Initial Treatment for Supraventricular Tachycardia (SVT)
Vagal maneuvers are the recommended first-line treatment for hemodynamically stable patients with SVT, followed by intravenous adenosine if vagal maneuvers fail. 1
Treatment Algorithm for SVT
For Hemodynamically Stable Patients:
First-line: Vagal Maneuvers (Class I, LOE B-R)
- Modified Valsalva Maneuver (MVM) is the most effective vagal maneuver 2
- Technique: Patient raises intrathoracic pressure by bearing down against a closed glottis for 10-30 seconds (equivalent to 30-40 mmHg) in supine position 1
- Carotid sinus massage can be attempted if Valsalva fails (after confirming absence of carotid bruit) 1
- Success rate of vagal maneuvers alone: up to 25% of PSVTs 1
Second-line: Adenosine IV (Class I, LOE B-R)
- Initial dose: 6 mg rapid IV push through a large vein (e.g., antecubital) followed by 20 mL saline flush 1
- If no response within 1-2 minutes: 12 mg rapid IV push with saline flush 1
- Success rate: approximately 95% for AVNRT 1
- Important: Have a defibrillator available when administering adenosine if WPW is suspected 1
Third-line: IV Calcium Channel Blockers or Beta Blockers (Class IIa, LOE B-R/C)
Fourth-line: Synchronized Cardioversion (Class I, LOE B-NR)

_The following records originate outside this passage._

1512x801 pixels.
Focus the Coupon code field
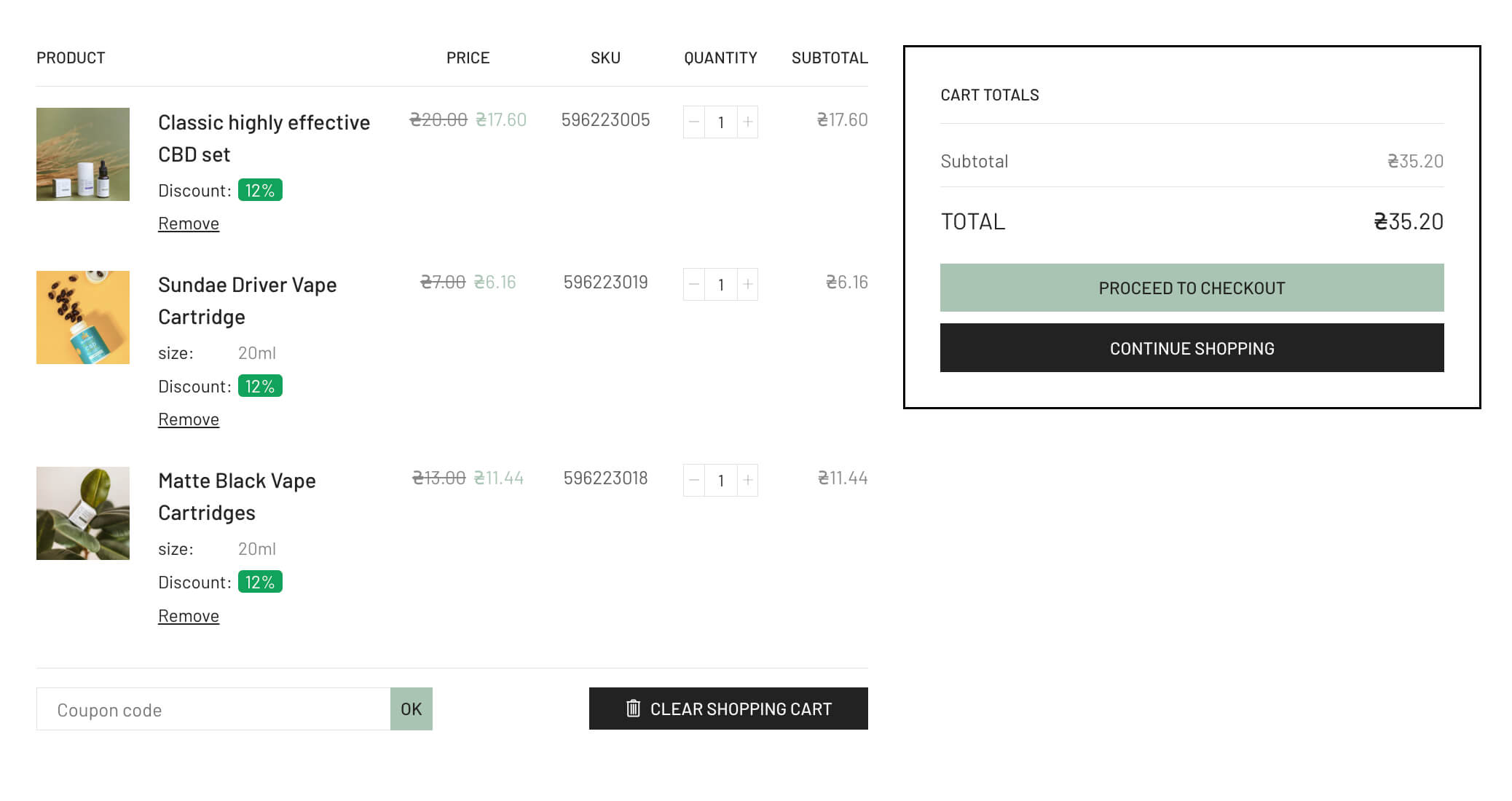213,709
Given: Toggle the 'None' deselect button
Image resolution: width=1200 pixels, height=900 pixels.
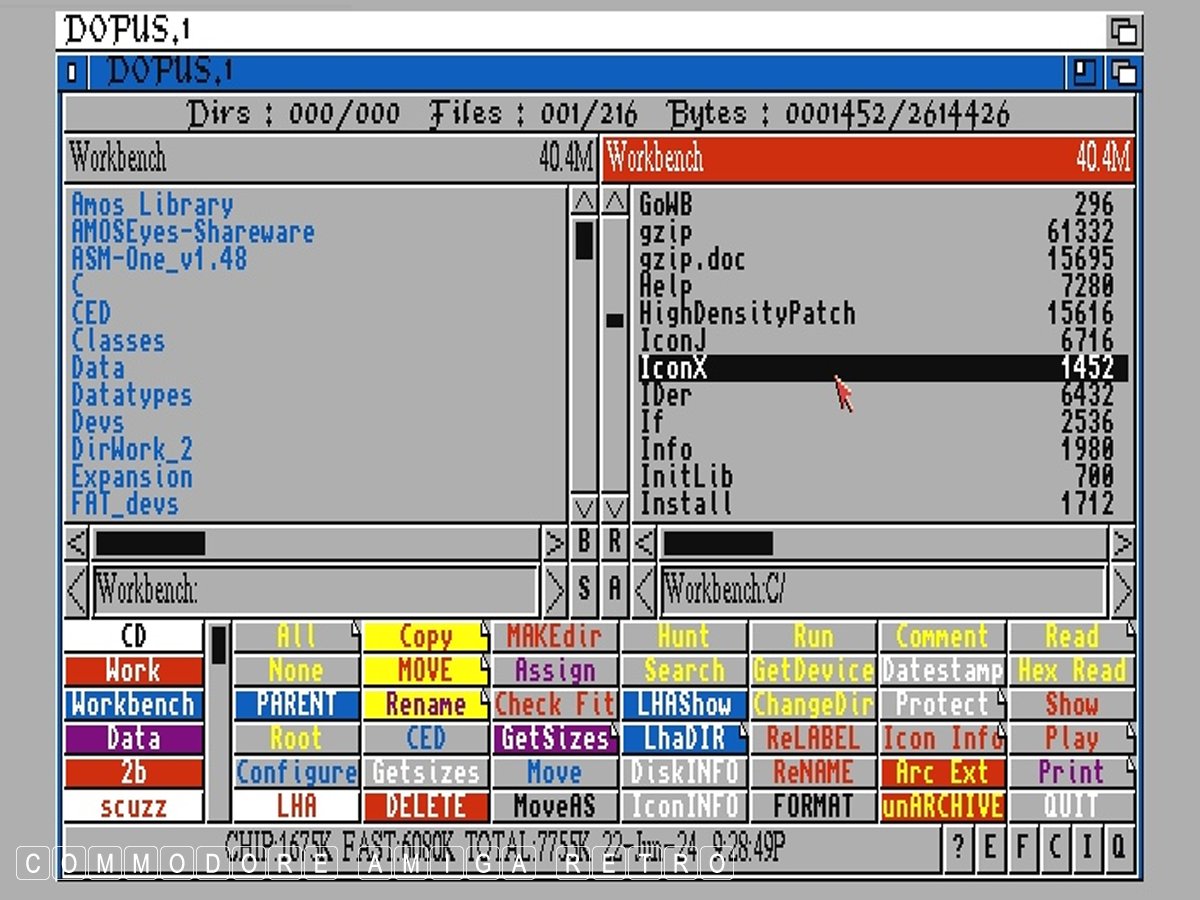Looking at the screenshot, I should coord(296,671).
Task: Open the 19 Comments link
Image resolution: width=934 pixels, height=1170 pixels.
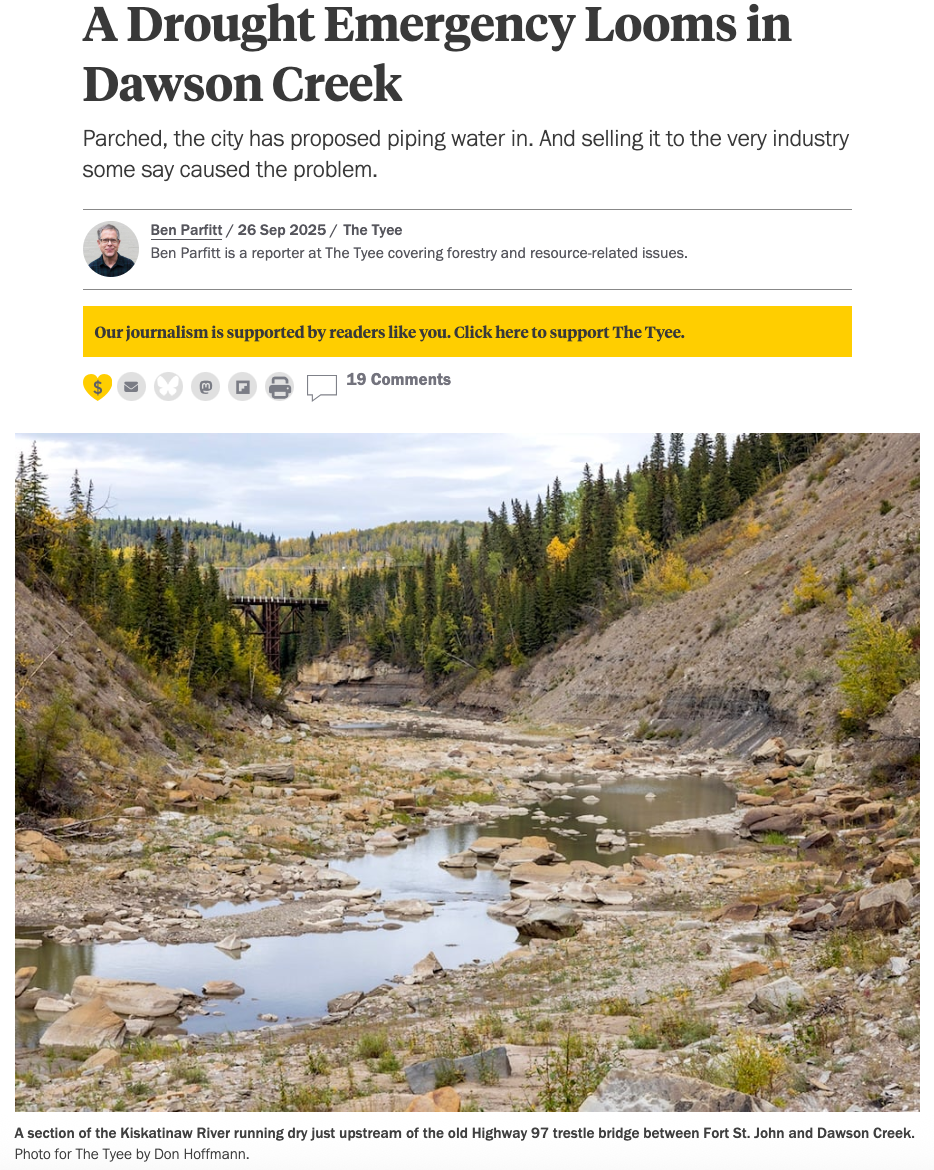Action: point(398,379)
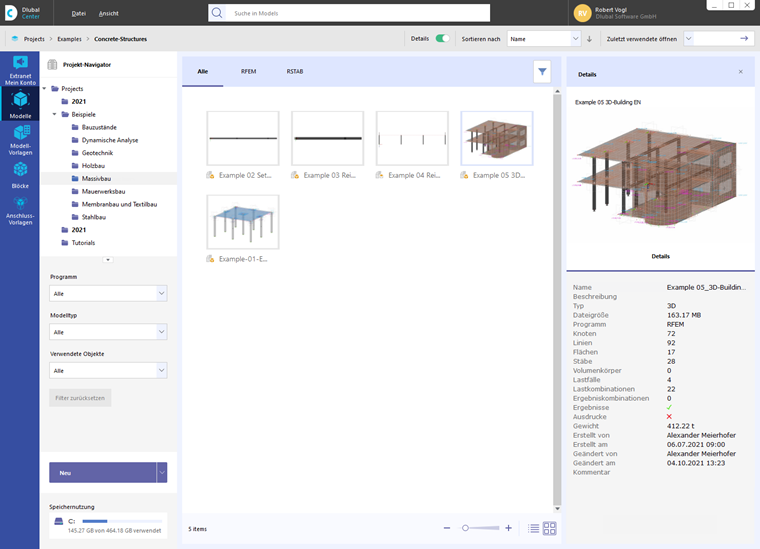Open the Programm filter dropdown
This screenshot has width=760, height=549.
click(108, 294)
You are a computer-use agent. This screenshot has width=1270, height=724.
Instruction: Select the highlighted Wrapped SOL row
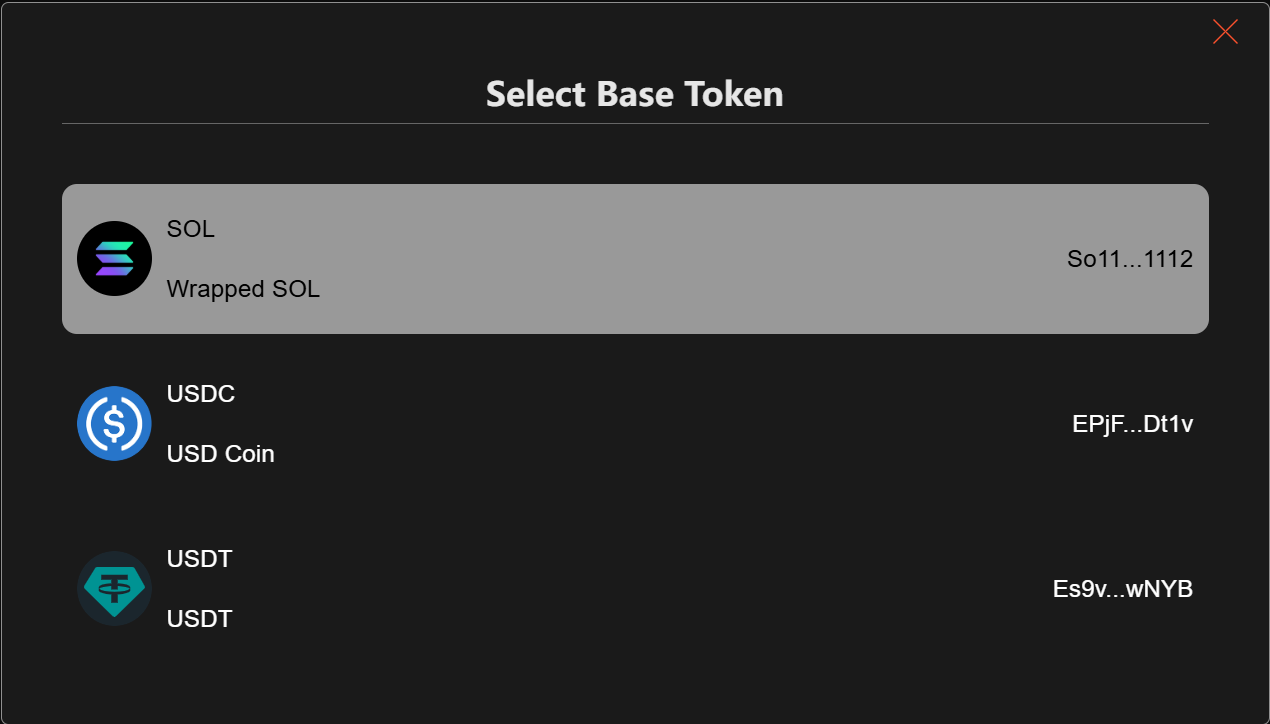[635, 259]
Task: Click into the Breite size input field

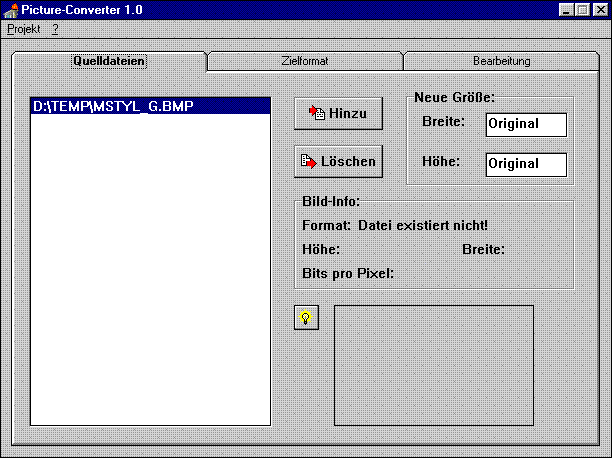Action: [526, 124]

For Hemodynamically Unstable Patients:
- Immediate Synchronized Cardioversion (Class I) 1
Special Considerations
Medication Adjustments:
- Adenosine dose modifications:
- Reduce to 3 mg initial dose in patients taking dipyridamole or carbamazepine, those with transplanted hearts, or if given by central venous access 1
- Larger doses may be required for patients with significant blood levels of theophylline, caffeine, or theobromine 1
- Contraindicated in patients with asthma 1
Common Pitfalls:
- Failure to distinguish SVT from VT or pre-excited AF before administering calcium channel blockers, which can cause hemodynamic compromise or accelerated ventricular rate leading to ventricular fibrillation 1
- Inappropriate use of synchronized cardioversion for rhythms that break or recur spontaneously 1
- Underestimating the effectiveness of modified Valsalva maneuver, which has shown superior results compared to standard Valsalva or carotid sinus massage 2, 3
Monitoring After Conversion:
- Monitor for recurrence after conversion 1
- For recurrent episodes, treat with adenosine or a longer-acting AV nodal blocking agent (e.g., diltiazem or beta-blocker) 1
- If adenosine or vagal maneuvers reveal another form of SVT (such as atrial fibrillation or flutter), consider treatment with a longer-acting AV nodal blocking agent for more sustained rate control 1
Following this evidence-based approach to SVT management will maximize the chances of successful conversion while minimizing risks to the patient.